Todos los enteros ganados pierden fuerza para resolverse de manera sobreexplicada.
El cine español que mayor proyección internacional tiene resulta ser un saludable cine de género que plantea dramas de suspense y terror, logrando incluso en muchos casos la eliminación de fronteras en cuanto a la producción. Juan Carlos Fresnadillo se apunta con Intruders, su tercer filme, a la moda del cine español exportable muy en la línea de Jaume Balagueró, Juan Antonio Bayona o incluso, Guillermo del Toro, planteándonos una historia que se centra en Juan y Mia, dos niños que viven en países diferentes, España e Inglaterra. Cada noche reciben la visita de un intruso sin rostro que parece querer acecharles para robarles la vida.
Desde la primera e impecable secuencia, Fresnadillo crea una atmósfera intensa y enfermiza que prepara al espectador en un viaje que se antoja inesperado, lo cual no necesariamente tiene porque ser algo bueno. Con claras referencias a estandartes del cine clásico de suspense (tanto la excelente banda sonora de Roque Baños como el nombre de la hija que vierte sus miedos en un barrio londinense remiten directamente a La semilla del diablo), la capacidad de sorpresa utilizada como baza de juego supone una apuesta que juega en contra de la propia obra.
Mediante de la deconstrucción de una curiosa historia, a la par que sugestiva, Fresnadillo plantea una anécdota para reflexionar sobre la herencia de los miedos infantiles a través de tres generaciones y sobre la fisicalización de los terrores en la vida cotidiana adulta.
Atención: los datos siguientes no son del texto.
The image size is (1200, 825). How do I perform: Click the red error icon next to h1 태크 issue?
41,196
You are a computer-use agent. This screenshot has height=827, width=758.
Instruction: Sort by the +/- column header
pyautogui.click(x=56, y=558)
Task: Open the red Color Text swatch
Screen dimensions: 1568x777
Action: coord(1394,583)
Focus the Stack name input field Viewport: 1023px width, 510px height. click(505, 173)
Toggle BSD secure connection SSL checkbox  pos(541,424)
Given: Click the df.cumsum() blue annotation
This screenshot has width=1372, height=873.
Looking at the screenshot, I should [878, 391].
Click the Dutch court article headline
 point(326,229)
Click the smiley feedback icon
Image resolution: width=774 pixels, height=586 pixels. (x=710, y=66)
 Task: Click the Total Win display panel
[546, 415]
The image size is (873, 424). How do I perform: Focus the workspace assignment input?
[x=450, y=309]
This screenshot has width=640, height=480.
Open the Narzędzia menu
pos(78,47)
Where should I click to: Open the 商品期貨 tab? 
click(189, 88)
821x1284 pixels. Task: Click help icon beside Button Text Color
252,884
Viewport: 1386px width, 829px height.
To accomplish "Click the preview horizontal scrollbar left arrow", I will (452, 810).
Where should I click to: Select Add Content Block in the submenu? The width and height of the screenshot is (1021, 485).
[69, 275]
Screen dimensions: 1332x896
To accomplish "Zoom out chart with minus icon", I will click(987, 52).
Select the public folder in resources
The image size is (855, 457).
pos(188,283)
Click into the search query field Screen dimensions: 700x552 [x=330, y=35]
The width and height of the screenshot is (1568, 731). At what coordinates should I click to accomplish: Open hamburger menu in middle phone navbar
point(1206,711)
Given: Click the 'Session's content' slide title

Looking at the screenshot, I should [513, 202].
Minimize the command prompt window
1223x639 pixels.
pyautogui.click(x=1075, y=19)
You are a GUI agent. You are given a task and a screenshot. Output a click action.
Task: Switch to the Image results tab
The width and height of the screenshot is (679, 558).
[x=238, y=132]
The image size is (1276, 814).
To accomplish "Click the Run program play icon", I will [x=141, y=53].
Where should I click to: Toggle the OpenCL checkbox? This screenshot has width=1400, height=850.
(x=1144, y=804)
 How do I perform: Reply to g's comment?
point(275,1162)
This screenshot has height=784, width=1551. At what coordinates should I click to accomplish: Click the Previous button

Su ingenio demuestra, una vez más, gran elegancia moviendo la cámara y sabiendo jugar a mostrar lo absolutamente necesario para un desarrollo pausado, aunque feroz, de sus líneas argumentales.
Si bien se trata de una historia narrada a dos tiempos con una perfecta estructura, sucede lo inevitable. A través de la concatenación de dos mundos propios que corren supuestamente paralelos, la trama española resulta, salvo su prólogo inicial, muy inferior en comparación con su hermana inglesa (atención a Daniel Brühl en el que quizás sea el rol más inverosímil de toda su carrera), siendo ésta la que verdaderamente sabe exprimir una mínima idea para tornarla sólido relato y la que sabe filmar a unos actores en estado de gracia (sólo hay que ver a Clive Owen y Ella Purnell).
Sin embargo, es el mismo desarrollo argumental que alcanza su colapso por proponer una tensión que sube niveles correlativamente a su avance hasta que, en menos de una hora de metraje, se puede resolver el enigma planteado. A partir de ese momento, todos los enteros ganados pierden fuerza para resolverse de manera sobreexplicada. Podemos decir que Intruders es, básicamente, un ejercicio de estilo, excelente en forma aunque débil en su fondo, pero permanece en el ideario del espectador por manejar con sensibilidad y suspense algo perfectamente identificable por todos, adoptando las veces de un bello e inquietante cuentacuentos.